1. Come accade solitamente
Stai seguendo un’inserzione, magari hai già pagato o stai trattando. Poi all’improvviso: “contenuto non disponibile”. Oppure il profilo del venditore sparisce, o il tuo account viene bloccato senza preavviso.
Questo tipo di situazione ha una particolarità: il problema non è solo ciò che è successo, ma il fatto che non è più visibile. È come cercare di dimostrare l’esistenza di un cartellone pubblicitario che è stato rimosso durante la notte.

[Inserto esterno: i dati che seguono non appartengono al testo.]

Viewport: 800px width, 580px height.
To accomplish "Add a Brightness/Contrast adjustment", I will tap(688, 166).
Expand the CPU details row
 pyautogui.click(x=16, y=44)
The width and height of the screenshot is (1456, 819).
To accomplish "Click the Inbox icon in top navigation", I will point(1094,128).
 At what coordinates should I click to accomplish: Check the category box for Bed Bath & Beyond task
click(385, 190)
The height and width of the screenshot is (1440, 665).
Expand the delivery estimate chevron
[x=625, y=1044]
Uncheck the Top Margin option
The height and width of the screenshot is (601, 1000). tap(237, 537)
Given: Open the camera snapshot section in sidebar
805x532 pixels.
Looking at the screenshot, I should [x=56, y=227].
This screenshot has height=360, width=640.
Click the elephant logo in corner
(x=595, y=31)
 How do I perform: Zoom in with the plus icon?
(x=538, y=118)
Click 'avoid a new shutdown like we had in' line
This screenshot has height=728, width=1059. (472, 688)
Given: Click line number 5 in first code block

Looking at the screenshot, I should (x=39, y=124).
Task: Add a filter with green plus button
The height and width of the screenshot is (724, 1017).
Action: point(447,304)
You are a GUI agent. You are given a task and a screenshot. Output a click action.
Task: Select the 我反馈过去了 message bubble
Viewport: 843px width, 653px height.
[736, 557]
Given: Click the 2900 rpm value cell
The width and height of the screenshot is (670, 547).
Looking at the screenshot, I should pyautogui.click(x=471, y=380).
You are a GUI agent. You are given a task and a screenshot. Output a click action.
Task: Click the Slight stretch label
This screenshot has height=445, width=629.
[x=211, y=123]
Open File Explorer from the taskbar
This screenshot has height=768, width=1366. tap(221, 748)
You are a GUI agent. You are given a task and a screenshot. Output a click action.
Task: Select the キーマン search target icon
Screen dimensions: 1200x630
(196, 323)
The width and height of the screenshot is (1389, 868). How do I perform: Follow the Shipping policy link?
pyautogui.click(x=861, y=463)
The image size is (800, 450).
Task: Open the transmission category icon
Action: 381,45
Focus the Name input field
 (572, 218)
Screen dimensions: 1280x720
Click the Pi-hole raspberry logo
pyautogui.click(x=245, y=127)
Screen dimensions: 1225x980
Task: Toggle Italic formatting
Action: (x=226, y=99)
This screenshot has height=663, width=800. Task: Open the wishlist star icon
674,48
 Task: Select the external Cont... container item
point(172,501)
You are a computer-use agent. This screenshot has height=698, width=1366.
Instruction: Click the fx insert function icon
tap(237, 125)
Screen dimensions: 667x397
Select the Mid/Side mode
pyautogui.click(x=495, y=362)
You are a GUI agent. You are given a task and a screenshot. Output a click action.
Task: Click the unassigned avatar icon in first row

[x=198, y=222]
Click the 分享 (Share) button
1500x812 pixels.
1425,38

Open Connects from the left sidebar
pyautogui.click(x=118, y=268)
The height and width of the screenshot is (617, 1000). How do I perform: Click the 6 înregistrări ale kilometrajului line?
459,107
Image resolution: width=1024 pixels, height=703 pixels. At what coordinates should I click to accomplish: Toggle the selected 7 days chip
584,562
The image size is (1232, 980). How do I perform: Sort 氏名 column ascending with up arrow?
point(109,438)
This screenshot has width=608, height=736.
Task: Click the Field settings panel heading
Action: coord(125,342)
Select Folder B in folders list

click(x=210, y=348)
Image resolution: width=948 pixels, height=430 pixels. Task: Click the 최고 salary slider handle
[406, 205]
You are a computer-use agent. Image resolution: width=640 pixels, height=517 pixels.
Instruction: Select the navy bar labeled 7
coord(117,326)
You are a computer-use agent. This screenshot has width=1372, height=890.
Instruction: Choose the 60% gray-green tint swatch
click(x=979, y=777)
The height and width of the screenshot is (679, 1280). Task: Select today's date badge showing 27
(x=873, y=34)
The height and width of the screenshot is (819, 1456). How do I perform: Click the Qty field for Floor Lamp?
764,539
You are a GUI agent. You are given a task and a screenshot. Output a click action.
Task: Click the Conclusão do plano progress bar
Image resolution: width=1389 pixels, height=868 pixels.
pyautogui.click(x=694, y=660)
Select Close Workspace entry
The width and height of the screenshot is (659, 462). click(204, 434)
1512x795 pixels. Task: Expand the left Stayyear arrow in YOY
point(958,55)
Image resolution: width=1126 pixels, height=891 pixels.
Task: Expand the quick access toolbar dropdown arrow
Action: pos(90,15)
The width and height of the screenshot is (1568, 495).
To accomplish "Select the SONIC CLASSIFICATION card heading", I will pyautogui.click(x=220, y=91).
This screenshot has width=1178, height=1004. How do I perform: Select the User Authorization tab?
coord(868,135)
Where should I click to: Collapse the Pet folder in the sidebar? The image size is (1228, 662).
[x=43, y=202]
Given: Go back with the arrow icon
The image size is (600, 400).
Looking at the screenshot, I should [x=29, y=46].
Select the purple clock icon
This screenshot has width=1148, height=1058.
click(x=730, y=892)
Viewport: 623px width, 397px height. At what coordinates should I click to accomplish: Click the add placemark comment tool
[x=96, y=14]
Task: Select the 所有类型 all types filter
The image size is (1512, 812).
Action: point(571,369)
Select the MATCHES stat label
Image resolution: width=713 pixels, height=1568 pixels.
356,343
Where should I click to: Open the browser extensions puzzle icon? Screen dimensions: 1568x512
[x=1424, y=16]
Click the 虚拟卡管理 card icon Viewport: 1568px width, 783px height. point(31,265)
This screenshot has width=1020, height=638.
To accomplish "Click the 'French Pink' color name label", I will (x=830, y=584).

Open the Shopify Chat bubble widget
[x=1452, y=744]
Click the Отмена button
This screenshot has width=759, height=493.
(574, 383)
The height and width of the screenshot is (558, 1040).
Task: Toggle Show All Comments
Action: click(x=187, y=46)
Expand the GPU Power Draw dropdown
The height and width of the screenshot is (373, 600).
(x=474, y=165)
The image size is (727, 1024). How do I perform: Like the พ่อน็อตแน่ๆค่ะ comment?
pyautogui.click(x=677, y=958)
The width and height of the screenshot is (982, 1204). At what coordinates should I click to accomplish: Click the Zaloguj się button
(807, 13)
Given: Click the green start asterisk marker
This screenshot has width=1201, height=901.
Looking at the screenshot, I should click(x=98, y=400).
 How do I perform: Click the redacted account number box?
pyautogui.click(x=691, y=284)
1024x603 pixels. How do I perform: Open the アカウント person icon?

Dal lato delle piattaforme, rimozioni e sospensioni possono avvenire per tanti motivi: segnalazioni, controlli automatici, errori. Dal lato dell’utente, resta solo una schermata vuota o un messaggio generico.
Un aneddoto frequente: molti utenti si accorgono troppo tardi che non hanno mai salvato l’annuncio o la pagina. Quando serve, esiste solo nella memoria.
2. Cosa devi dimostrare
Qui l’obiettivo è doppio: dimostrare che quel contenuto esisteva e che è stato rimosso o reso inaccessibile.
Devi poter dimostrare:
- l’esistenza dell’account, inserzione o contenuto
- il suo contenuto (descrizione, immagini, condizioni)
- il legame con una transazione o comunicazione
- il momento in cui era accessibile
- il fatto che non è più disponibile
- eventuali messaggi di errore o rimozione
In pratica, devi costruire un “prima e dopo”: cosa c’era e cosa è cambiato.
3. Cosa raccogliere
Serve raccogliere sia ciò che esisteva sia ciò che mostra la sua scomparsa.
- Screenshot della pagina o inserzione (prima della rimozione, se disponibili)
- Foto e descrizioni del contenuto
- URL completo della pagina
- Screenshot del profilo o account
- Chat con l’altra parte
- E-mail ricevute (conferme, notifiche, avvisi)
- Screenshot del messaggio di errore o contenuto non disponibile
- Eventuali prove di pagamento o accordo
- Copie salvate delle condizioni o dettagli dell’offerta
Un dettaglio utile: anche una semplice schermata “pagina non trovata” diventa significativa se collegata al contenuto precedente.
4. Come procedere
La velocità è importante, ma serve anche ordine.
Appena ti accorgi della rimozione:
- Fai screenshot della pagina non disponibile
- Salva l’URL esatto
- Verifica se hai copie precedenti (chat, e-mail, immagini)
Se hai accesso a contenuti precedenti:
- Recupera tutto ciò che mostra il contenuto originale
- Metti insieme le prove in ordine cronologico
Poi organizza:
- Separa il materiale “prima” e “dopo”
- Dai nomi chiari ai file (es. data + descrizione)
- Conserva i file originali
Per rafforzare la documentazione:
- Usa ExistBefore per fissare screenshot, chat e documenti chiave
- Mantieni una copia ordinata pronta all’uso
Un approccio efficace è immaginare di ricostruire una scena: prima l’annuncio era lì, poi è sparito, e hai le tracce di entrambi i momenti.
5. Errori da evitare
Alcuni errori rendono difficile dimostrare la situazione:
- Non salvare il contenuto quando è ancora visibile
- Fare screenshot senza URL o contesto
- Ignorare i messaggi di errore dopo la rimozione
- Mescolare file senza ordine temporale
- Modificare i file originali
Un accorgimento importante riguarda la completezza: anche elementi apparentemente banali, come un link o una data, possono diventare centrali.
Fissare i contenuti nel momento giusto ti permette di conservare una traccia chiara e utilizzabile senza costi.
6. Dopo la documentazione
Una volta raccolto tutto, puoi agire con maggiore precisione.
- Contatta la piattaforma per chiedere chiarimenti sulla rimozione
- Fornisci le prove raccolte in modo ordinato
- Se coinvolge una transazione, contatta il servizio di pagamento
- Conserva tutto per eventuali sviluppi o contestazioni
- Valuta il supporto di associazioni di consumatori
A questo punto non stai più cercando di ricordare cosa c’era: stai mostrando una sequenza concreta di ciò che è esistito e di come è scomparso.